*** Provided passage ***

By finding solutions as power series in $x$ solve $4xy''+2(1-x)y'-y=0 .$ By finding solutions as power series in $x$ solve
$$4xy''+2(1-x)y'-y=0  .$$
What I did is the following. First I let the solution $y$ be equal to 
$$y =\sum_{i=0}^{\infty} b_ix^i =b_0 +b_1x+b_2x^2+\ldots$$
for undetermined $b_i$. Then I found the expression for $y'$ and $y''$,
$$y' =\sum_{i=0}^{\infty} ib_ix^{i-1} =b_1 + 2b_2x+3b_3x^2+\ldots.$$
and
$$y'' =\sum_{i=0}^{\infty} i(i-1)b_ix^{i-2} =2b_2+6b_3x+12b_4x^2\ldots.$$
Now I put these in the original DE to get
$$4\sum   i(i-1)b_ix^{i-1}+2\sum ib_i(x^{i-1}-x^i) - \sum b_ix^i =0   $$
where all sums range from $0$ to infinity. Finally this becomes
$$\sum \left\{    (4i(i-i)b_i+2ib_i )x^{i-1}+(-2ib_i-b_i)x^i \right\}=0.$$
At this point I am fairly certain I have already made a mistake somewhere, probably in working out the power series of $y'$ or $y''$. Who can help point it out to me, I am pretty sure in the last sum there should be terms like $b_{i+1}$ or $b_{i+2}$. Thanks for any help or tips!

***

Work item A - Decide whether each statement agrees with the forum post: (i) the writer sets out to solve the equation by finding solutions as power series in x; (ii) the writer is confident that the final sum is correct; (iii) all sums range from 1 to infinity. Answer yes or no for each, quoting the deciding words of the forum post.
The records have no connection to the forum post.

*** Supplied material ***

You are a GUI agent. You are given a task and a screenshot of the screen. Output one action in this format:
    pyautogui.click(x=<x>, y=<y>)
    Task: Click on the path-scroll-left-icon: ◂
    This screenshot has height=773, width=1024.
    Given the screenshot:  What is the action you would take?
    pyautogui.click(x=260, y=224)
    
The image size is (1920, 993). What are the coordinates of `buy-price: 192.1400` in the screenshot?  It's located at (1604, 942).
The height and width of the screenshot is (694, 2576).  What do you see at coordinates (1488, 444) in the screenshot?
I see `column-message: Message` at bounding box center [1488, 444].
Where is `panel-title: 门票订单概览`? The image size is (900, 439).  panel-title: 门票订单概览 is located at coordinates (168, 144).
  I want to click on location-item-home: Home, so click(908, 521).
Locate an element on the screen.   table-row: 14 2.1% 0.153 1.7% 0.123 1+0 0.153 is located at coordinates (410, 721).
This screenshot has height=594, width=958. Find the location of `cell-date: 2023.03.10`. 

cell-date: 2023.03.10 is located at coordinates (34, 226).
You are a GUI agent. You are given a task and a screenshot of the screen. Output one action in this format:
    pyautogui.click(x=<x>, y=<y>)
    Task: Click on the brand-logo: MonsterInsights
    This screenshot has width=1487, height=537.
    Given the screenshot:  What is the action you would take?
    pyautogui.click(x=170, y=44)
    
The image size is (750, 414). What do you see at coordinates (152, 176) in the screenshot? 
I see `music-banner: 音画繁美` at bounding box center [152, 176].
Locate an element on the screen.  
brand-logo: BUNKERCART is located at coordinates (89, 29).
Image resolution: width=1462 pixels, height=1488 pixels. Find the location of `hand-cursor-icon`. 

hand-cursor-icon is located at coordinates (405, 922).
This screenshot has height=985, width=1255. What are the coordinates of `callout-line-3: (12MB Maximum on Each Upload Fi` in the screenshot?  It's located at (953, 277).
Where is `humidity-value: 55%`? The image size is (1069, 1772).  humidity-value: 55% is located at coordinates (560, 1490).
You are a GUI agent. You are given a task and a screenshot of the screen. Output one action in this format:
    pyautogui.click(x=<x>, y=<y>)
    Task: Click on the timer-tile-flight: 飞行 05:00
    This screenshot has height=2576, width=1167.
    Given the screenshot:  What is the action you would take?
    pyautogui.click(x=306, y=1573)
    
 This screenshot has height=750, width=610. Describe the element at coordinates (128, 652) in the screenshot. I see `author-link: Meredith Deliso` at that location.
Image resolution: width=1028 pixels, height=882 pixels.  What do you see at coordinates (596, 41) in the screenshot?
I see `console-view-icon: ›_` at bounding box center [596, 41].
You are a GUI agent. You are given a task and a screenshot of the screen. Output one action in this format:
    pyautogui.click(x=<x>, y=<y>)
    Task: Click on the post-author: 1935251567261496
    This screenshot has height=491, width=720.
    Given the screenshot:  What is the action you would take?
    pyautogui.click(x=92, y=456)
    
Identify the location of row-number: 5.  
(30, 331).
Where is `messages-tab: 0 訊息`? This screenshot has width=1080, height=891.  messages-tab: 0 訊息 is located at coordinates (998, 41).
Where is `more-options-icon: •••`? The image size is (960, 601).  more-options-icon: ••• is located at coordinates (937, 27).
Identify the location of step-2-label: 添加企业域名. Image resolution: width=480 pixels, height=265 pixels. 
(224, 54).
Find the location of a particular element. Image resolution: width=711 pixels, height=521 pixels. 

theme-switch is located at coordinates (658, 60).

***

Work item B - Rewrite the records starting at the line that contains "The height and" and ending at the line that contains "coordinates (560, 1490).", with "Locate an element on the screen" replaced by "Find an element on the screen" and everything else unchanged. Give only those lines.

Response area A -
(i) Yes: "By finding solutions as power series in $x$ solve"
(ii) No: "At this point I am fairly certain I have already made a mistake somewhere"
(iii) No: "where all sums range from $0$ to infinity"

Response area B -
The height and width of the screenshot is (694, 2576).  What do you see at coordinates (1488, 444) in the screenshot?
I see `column-message: Message` at bounding box center [1488, 444].
Where is `panel-title: 门票订单概览`? The image size is (900, 439).  panel-title: 门票订单概览 is located at coordinates (168, 144).
  I want to click on location-item-home: Home, so click(908, 521).
Find an element on the screen.   table-row: 14 2.1% 0.153 1.7% 0.123 1+0 0.153 is located at coordinates (410, 721).
This screenshot has height=594, width=958. Find the location of `cell-date: 2023.03.10`. 

cell-date: 2023.03.10 is located at coordinates (34, 226).
You are a GUI agent. You are given a task and a screenshot of the screen. Output one action in this format:
    pyautogui.click(x=<x>, y=<y>)
    Task: Click on the brand-logo: MonsterInsights
    This screenshot has width=1487, height=537.
    Given the screenshot:  What is the action you would take?
    pyautogui.click(x=170, y=44)
    
The image size is (750, 414). What do you see at coordinates (152, 176) in the screenshot? 
I see `music-banner: 音画繁美` at bounding box center [152, 176].
Find an element on the screen.  
brand-logo: BUNKERCART is located at coordinates (89, 29).
Image resolution: width=1462 pixels, height=1488 pixels. Find the location of `hand-cursor-icon`. 

hand-cursor-icon is located at coordinates (405, 922).
This screenshot has height=985, width=1255. What are the coordinates of `callout-line-3: (12MB Maximum on Each Upload Fi` in the screenshot?  It's located at (953, 277).
Where is `humidity-value: 55%`? The image size is (1069, 1772).  humidity-value: 55% is located at coordinates (560, 1490).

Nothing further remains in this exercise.